First, we compared the symptoms of 462 individuals with PcG/TrxG-related conditions to a large group of individuals with other single-gene conditions.
We found that the PcG/TrxG-related conditions group were more likely to have reported abnormalities in growth, limbs, digestive system and skin.
We also found that aspects of brain function are affected in 94% of individuals with PcG/TrxG-related conditions, with wide variation between individuals, particularly affecting speech development.
We then looked at whether some PcG and TrxG-related conditions “cluster” into sub-groups with similar clinical characteristics. We found that there may be three such sub-groups, based on the specific gene involved.
However, when we looked at the clinical characteristics of individual patients within the PcG and TrxG-related group, we found that there is a great deal of variation which cannot be predicted by specific genetic diagnosis.

Our results highlight the most frequent clinical concerns that individuals with PcG/TrxG-related conditions experience. This may help with diagnosis of such conditions in the future.

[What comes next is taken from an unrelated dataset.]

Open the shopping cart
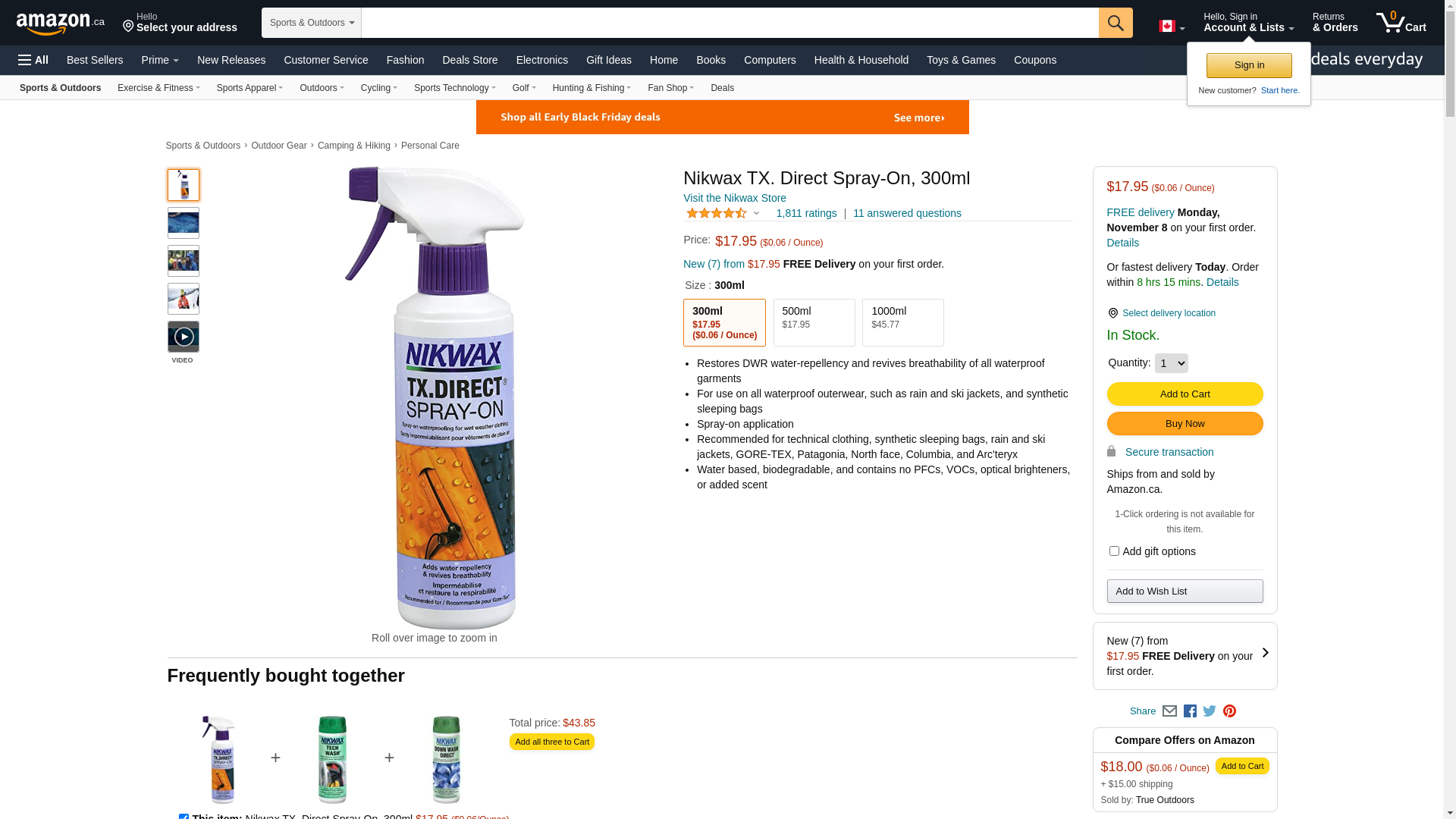This screenshot has height=819, width=1456. pyautogui.click(x=1401, y=23)
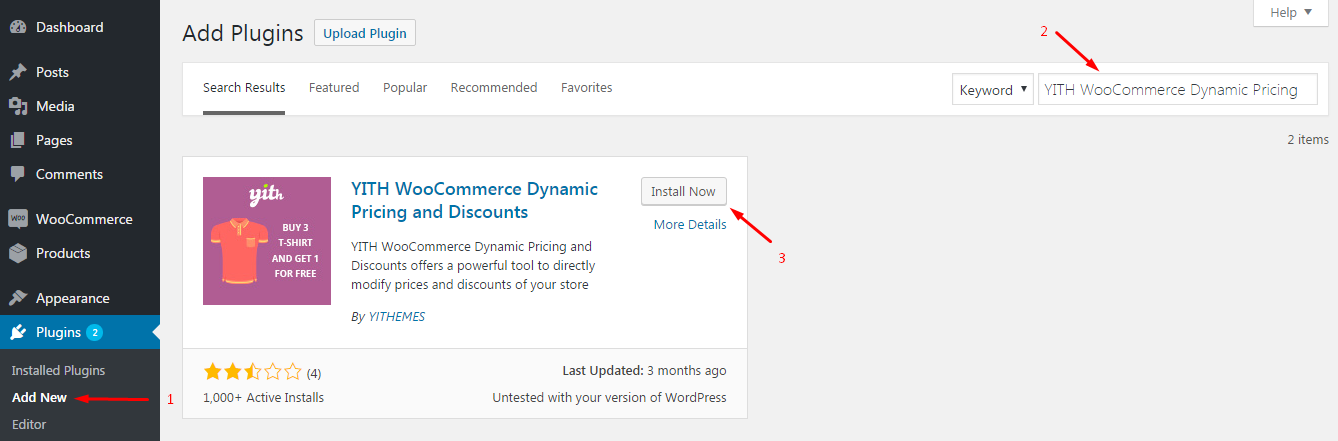Click the YITH plugin thumbnail image

pos(267,241)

Our results also highlight the complexity of these conditions, and the need to understand each individual’s health and development beyond identifying the genetic cause.

We are now carrying out a study of brain structure and function in individuals with chromatin-related conditions, to improve understanding of these important aspects which have a major impact on the everyday life.
We think that future research could focus more on the adult health needs of this population, which have been relatively under-studied so far and for which there is little support available at present.
Ultimately, by understanding different aspects of these conditions across the lifespan, we hope to contribute to improvements in quality of life for patients and their families.